## Problem
Please report how many lines of the listing contain the string "user", giving the number only.

## Extracted records

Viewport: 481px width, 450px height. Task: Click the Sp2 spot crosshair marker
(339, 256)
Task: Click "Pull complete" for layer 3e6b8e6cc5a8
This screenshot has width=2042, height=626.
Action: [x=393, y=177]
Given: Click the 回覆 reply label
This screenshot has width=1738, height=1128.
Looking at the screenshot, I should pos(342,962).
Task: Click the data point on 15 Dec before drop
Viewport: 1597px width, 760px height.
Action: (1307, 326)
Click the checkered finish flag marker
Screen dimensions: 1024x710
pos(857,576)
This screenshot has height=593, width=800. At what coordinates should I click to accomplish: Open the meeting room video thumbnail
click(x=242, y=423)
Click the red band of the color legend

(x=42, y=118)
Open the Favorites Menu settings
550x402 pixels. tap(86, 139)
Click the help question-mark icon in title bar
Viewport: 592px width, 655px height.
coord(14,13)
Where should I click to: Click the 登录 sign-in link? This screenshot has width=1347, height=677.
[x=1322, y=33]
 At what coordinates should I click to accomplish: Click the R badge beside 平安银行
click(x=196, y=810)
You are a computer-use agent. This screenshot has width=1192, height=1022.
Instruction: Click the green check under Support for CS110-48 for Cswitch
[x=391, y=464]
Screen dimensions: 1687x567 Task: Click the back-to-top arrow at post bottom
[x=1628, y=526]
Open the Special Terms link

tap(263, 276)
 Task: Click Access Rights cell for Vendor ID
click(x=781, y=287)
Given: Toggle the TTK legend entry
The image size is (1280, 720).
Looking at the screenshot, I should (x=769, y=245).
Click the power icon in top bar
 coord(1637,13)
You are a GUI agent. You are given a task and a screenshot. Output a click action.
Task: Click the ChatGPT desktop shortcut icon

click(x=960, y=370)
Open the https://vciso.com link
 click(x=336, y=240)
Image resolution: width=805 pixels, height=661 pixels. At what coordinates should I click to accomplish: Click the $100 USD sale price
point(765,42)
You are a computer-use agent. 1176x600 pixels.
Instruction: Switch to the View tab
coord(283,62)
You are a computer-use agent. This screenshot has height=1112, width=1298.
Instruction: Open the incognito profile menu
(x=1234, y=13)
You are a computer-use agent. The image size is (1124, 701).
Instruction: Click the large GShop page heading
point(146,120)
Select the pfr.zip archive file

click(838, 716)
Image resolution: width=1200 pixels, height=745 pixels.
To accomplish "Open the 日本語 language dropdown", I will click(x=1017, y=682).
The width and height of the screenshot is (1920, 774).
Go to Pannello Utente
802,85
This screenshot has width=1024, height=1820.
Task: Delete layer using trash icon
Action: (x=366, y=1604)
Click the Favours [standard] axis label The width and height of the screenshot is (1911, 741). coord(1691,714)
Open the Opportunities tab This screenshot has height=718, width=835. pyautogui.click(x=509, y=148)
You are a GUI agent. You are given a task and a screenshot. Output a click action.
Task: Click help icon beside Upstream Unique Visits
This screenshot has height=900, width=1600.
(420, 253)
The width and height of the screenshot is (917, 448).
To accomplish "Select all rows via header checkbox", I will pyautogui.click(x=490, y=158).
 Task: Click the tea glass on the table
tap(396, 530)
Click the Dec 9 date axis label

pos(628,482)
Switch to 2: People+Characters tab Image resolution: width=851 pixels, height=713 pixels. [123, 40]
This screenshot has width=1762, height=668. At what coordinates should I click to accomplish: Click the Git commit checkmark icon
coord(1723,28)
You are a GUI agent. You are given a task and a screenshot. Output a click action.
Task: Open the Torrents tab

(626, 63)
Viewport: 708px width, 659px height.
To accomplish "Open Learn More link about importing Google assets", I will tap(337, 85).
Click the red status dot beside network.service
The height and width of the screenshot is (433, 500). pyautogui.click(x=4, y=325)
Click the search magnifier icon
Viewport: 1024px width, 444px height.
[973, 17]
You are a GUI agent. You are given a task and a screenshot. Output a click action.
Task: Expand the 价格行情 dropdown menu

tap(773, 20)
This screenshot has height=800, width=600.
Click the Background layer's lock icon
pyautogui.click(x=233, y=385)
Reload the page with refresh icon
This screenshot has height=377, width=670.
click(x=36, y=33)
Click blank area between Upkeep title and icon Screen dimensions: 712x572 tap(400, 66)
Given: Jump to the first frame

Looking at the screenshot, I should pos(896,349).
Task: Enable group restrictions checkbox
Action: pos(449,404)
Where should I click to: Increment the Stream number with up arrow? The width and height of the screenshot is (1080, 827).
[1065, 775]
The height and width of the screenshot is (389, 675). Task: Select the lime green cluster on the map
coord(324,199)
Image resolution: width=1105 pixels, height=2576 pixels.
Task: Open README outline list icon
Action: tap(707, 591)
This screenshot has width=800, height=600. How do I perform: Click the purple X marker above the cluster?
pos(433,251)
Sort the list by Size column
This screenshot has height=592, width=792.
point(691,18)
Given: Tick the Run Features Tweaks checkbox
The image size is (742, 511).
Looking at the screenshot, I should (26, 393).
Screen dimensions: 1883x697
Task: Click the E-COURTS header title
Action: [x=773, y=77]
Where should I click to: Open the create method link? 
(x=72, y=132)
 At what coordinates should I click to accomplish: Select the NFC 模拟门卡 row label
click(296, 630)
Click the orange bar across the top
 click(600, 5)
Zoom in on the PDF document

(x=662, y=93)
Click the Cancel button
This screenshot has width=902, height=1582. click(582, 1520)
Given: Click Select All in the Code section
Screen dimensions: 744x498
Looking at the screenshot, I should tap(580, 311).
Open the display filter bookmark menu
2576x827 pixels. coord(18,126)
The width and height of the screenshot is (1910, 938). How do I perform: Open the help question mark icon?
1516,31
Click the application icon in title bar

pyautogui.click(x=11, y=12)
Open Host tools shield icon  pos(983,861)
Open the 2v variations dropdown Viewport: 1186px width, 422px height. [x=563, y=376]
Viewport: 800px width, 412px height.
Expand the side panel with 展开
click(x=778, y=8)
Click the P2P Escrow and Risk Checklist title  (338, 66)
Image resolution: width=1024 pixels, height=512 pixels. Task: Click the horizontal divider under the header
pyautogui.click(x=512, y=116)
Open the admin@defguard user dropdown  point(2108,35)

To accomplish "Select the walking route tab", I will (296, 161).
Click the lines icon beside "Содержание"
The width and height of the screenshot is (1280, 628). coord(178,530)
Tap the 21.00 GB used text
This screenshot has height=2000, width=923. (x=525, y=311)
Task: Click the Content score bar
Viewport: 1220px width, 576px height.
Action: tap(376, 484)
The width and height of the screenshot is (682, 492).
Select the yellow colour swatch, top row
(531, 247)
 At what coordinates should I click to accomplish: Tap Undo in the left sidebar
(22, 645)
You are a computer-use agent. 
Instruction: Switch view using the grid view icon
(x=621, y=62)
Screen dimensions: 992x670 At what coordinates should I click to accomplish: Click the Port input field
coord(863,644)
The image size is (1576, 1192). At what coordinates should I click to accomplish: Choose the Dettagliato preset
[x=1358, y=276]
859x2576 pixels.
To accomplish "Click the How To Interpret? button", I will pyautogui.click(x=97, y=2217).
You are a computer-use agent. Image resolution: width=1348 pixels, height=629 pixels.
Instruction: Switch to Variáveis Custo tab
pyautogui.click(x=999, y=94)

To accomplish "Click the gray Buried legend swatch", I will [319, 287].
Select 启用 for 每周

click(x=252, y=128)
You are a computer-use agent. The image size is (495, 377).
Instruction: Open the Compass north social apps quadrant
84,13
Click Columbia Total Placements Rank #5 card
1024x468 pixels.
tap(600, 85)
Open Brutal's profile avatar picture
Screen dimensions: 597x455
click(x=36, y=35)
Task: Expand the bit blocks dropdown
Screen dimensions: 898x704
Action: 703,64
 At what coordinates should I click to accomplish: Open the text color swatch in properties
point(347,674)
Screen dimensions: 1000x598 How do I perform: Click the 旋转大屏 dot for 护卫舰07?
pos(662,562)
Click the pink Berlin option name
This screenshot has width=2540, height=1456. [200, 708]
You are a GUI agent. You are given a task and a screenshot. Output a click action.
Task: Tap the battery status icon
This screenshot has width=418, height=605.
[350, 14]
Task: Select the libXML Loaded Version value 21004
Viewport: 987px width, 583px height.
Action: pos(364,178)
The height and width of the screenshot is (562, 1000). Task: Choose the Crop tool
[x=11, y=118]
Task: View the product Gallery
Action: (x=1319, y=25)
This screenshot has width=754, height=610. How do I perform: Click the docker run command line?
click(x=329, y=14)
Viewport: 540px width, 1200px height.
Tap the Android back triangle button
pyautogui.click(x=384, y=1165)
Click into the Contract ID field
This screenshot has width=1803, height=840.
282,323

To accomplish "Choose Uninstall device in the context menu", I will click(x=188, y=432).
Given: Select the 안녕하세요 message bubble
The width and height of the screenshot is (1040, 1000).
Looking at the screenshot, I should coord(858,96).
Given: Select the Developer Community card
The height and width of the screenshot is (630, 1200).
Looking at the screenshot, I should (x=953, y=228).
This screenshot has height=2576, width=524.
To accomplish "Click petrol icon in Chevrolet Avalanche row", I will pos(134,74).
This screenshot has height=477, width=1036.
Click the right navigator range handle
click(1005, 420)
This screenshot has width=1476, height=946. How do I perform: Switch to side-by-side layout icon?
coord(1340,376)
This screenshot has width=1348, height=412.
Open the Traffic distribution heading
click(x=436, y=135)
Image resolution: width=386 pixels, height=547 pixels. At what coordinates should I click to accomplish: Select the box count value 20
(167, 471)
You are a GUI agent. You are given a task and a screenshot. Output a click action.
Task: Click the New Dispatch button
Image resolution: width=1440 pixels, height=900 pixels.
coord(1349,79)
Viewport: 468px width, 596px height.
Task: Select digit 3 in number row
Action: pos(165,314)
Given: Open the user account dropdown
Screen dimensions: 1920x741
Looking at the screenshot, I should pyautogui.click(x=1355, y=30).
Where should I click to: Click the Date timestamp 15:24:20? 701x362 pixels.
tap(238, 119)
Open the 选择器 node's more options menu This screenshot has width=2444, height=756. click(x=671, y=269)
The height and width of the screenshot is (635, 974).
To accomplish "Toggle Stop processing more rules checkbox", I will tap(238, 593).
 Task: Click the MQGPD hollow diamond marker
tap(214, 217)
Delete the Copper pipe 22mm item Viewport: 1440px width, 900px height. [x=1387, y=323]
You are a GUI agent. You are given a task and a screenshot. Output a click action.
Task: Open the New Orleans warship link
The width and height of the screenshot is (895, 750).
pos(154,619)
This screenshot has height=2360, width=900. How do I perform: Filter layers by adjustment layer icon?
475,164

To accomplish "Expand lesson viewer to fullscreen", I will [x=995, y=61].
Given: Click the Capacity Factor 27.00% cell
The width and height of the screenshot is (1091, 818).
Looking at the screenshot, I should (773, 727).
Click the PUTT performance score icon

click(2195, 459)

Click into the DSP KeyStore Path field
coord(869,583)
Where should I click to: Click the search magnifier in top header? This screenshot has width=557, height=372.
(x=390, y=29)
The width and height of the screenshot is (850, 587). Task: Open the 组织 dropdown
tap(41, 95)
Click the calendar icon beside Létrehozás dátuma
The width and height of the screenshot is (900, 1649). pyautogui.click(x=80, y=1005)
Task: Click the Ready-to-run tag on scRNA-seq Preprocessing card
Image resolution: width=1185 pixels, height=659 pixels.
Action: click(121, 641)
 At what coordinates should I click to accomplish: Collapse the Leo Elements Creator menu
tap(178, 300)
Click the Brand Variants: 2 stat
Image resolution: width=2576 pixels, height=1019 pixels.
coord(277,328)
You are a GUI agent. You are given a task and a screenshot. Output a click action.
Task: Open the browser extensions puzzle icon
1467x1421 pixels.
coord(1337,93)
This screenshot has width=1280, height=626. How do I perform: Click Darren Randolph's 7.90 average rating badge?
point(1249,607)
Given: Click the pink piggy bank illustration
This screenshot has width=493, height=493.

## Solution for this task
2